* Begin Working data *

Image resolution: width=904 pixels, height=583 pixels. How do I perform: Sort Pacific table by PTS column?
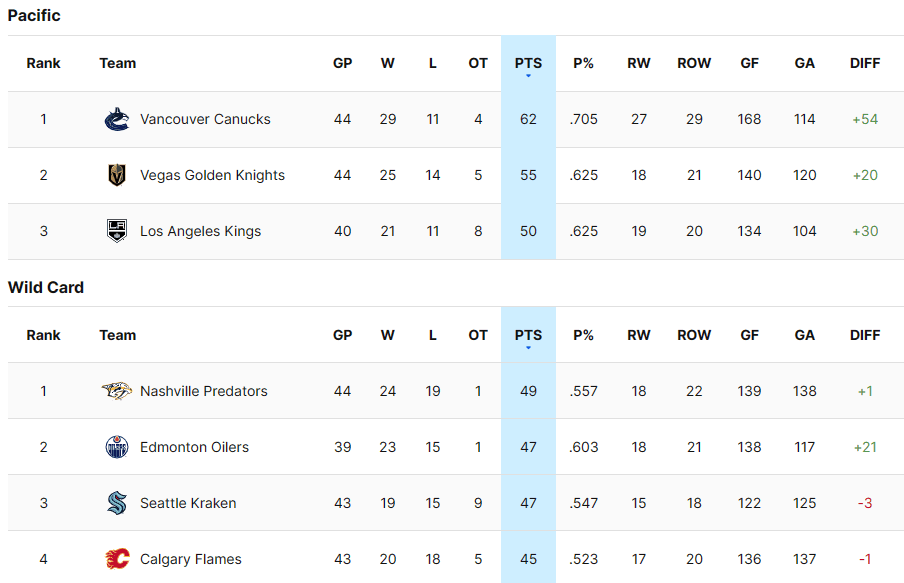pos(528,63)
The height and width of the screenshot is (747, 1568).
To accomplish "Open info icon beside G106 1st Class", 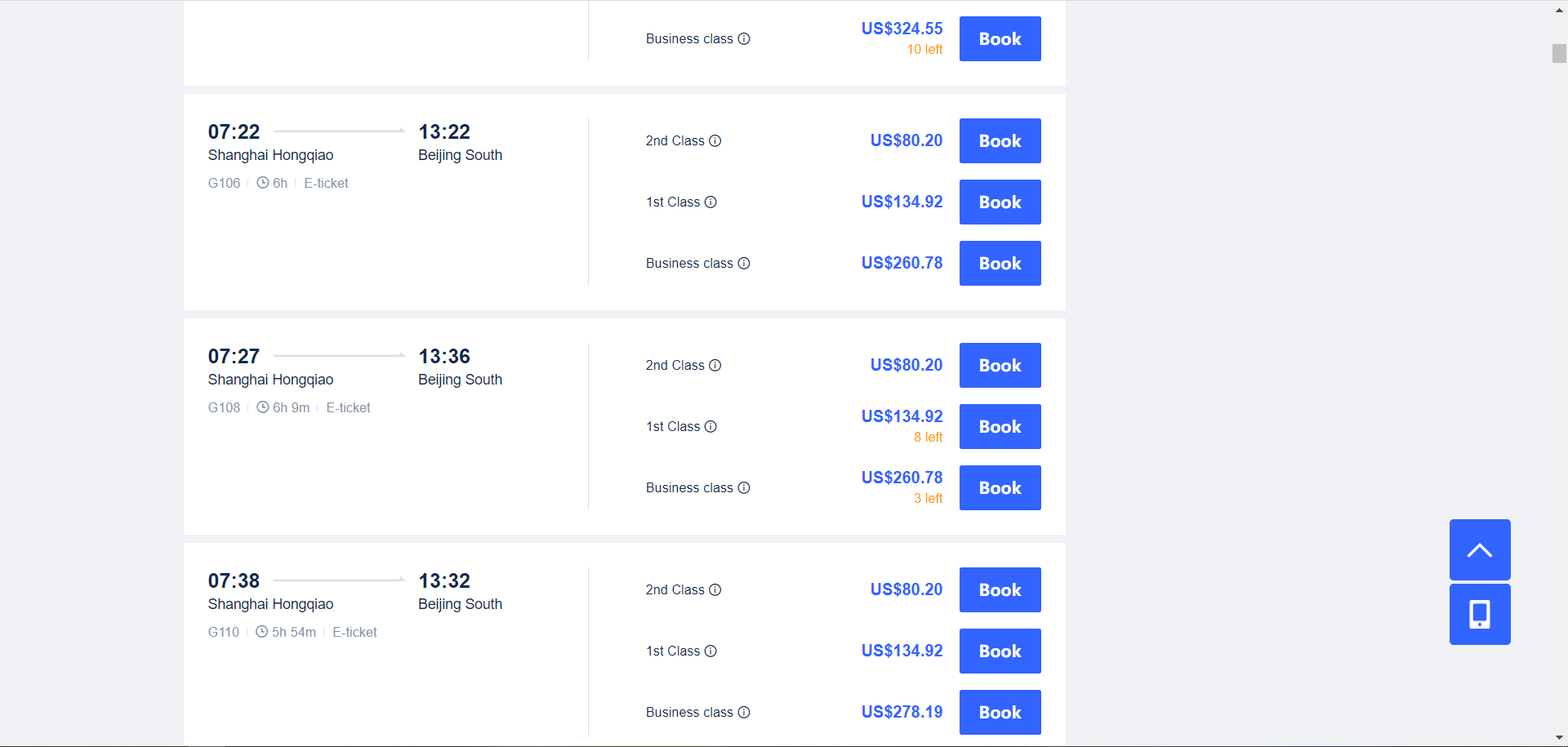I will (x=710, y=202).
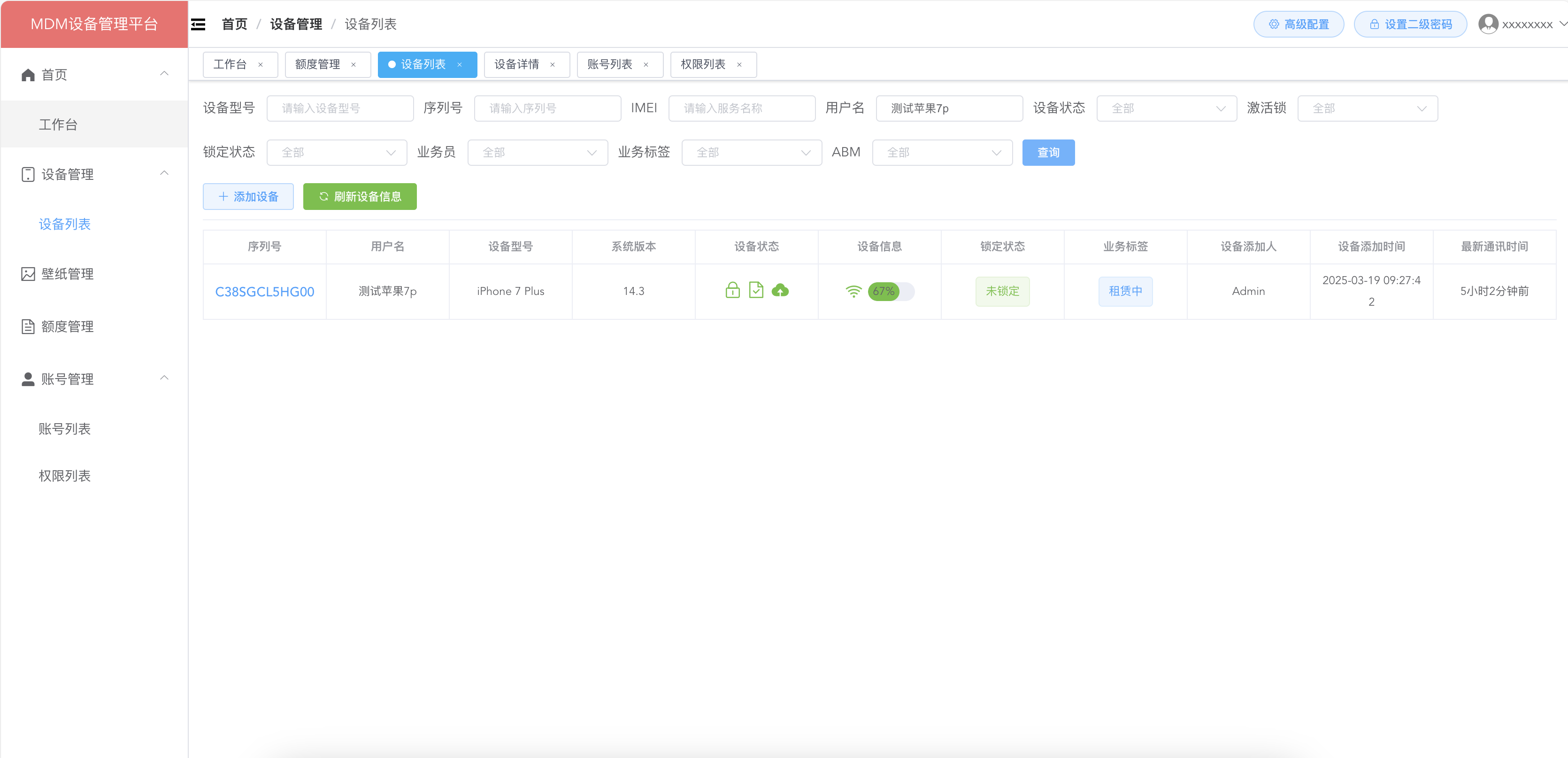Open serial number C38SGCL5HG00 link
This screenshot has width=1568, height=758.
264,292
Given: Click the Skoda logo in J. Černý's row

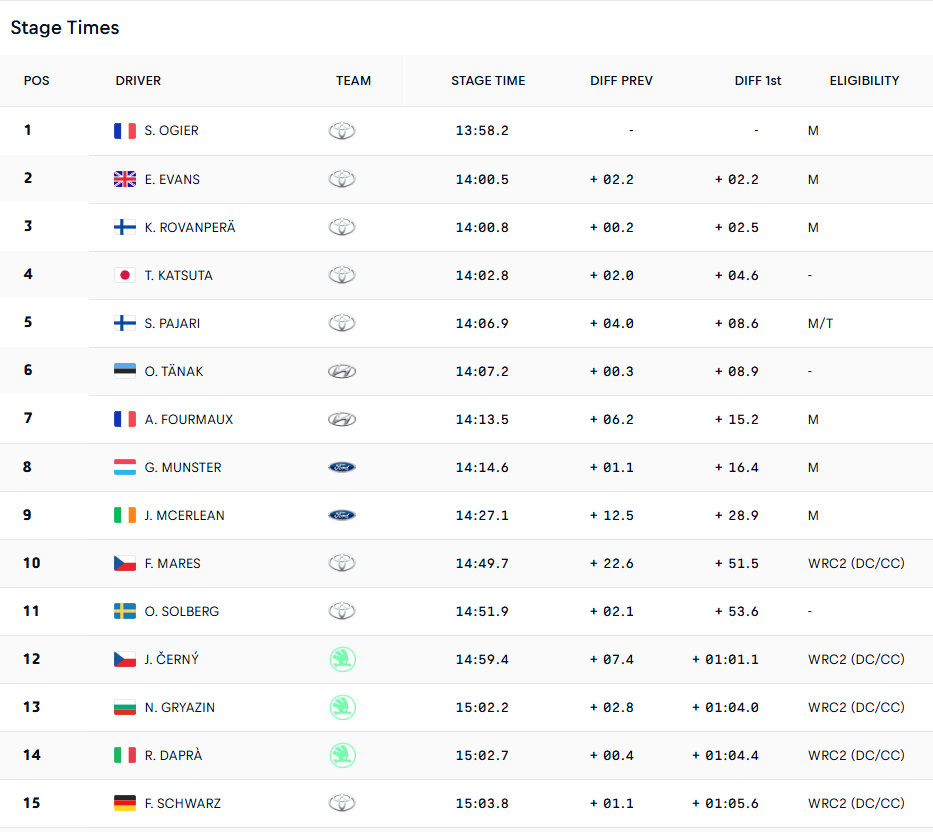Looking at the screenshot, I should pyautogui.click(x=343, y=659).
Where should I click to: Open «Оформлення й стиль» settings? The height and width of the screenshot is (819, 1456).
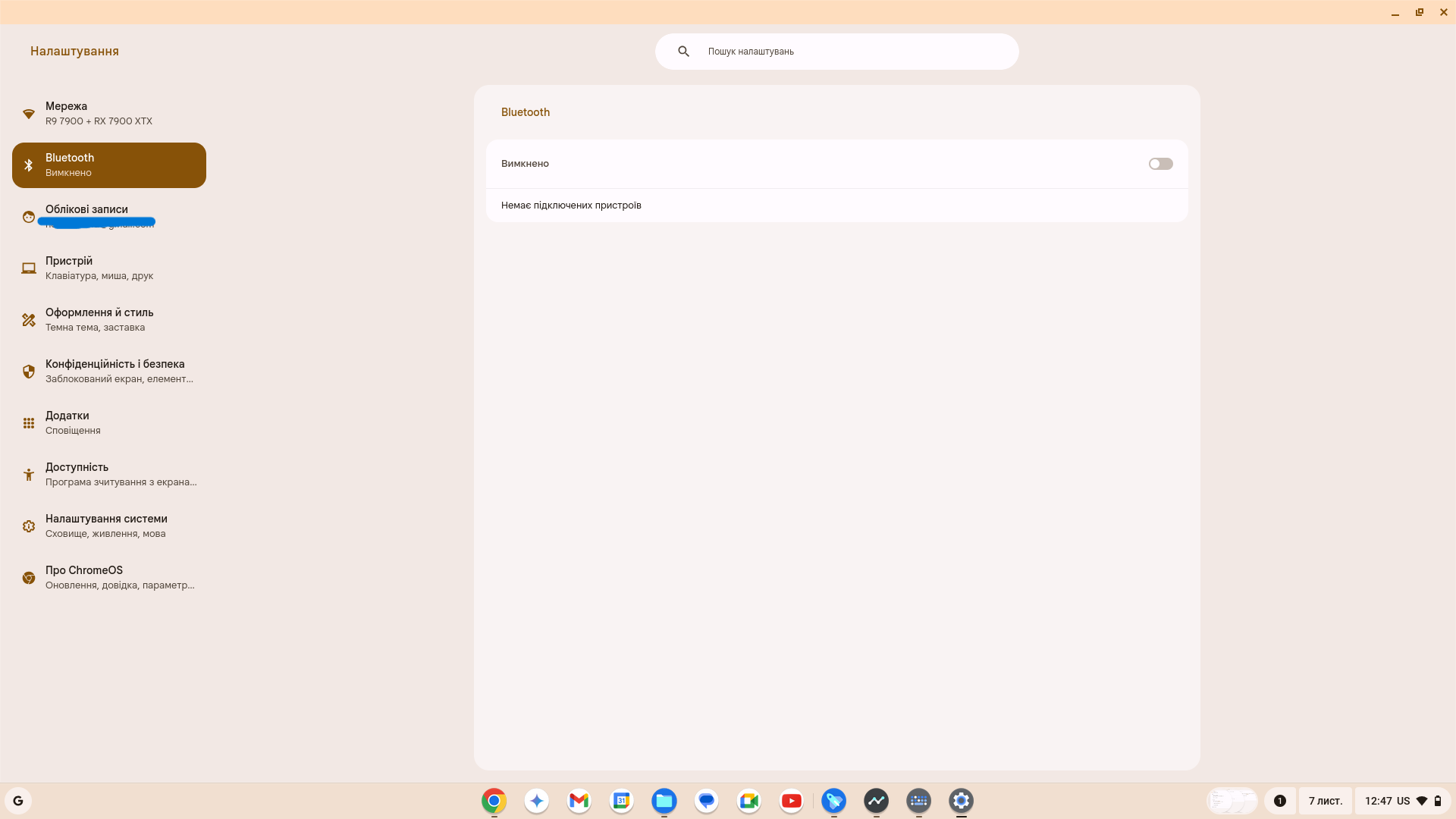pyautogui.click(x=108, y=319)
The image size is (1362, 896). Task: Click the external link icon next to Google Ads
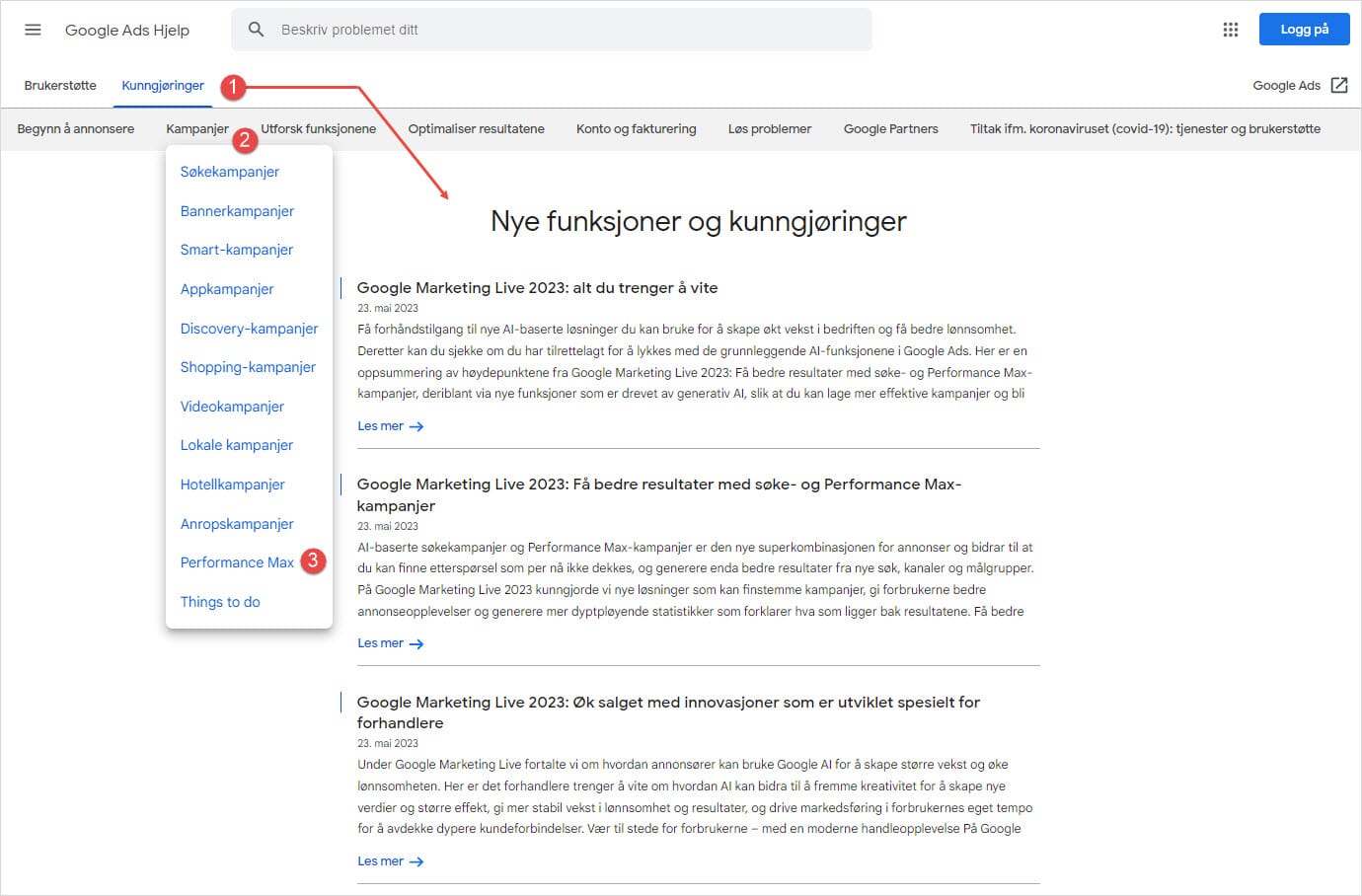coord(1339,85)
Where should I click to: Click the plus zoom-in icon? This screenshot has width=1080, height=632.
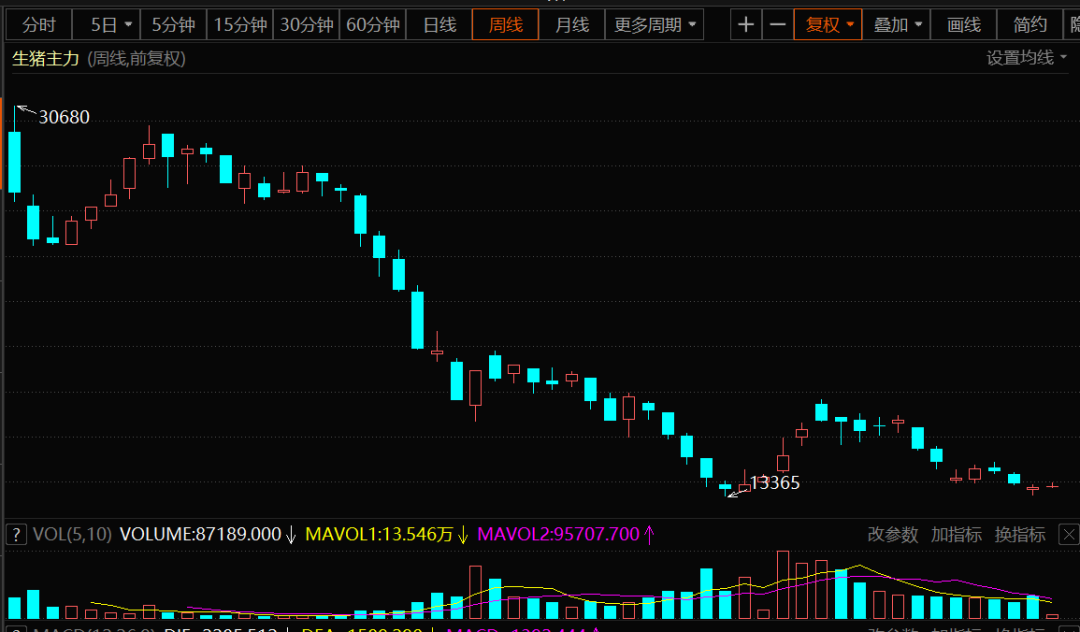(745, 25)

* End Working data *

» **Task directions**: Arrange the stretch of lines from the one containing "Where should I click to: Click" through the end as a two-column CSV with the headers instruction and location. Give one row for each instruction, with its text and its answer each in a quoted field, turn any line breaks into spaces, and leave the pictures out.

» **Exercise output**:
instruction,location
"Where should I click to: Click the plus zoom-in icon? This screenshot has width=1080, height=632.","(745, 25)"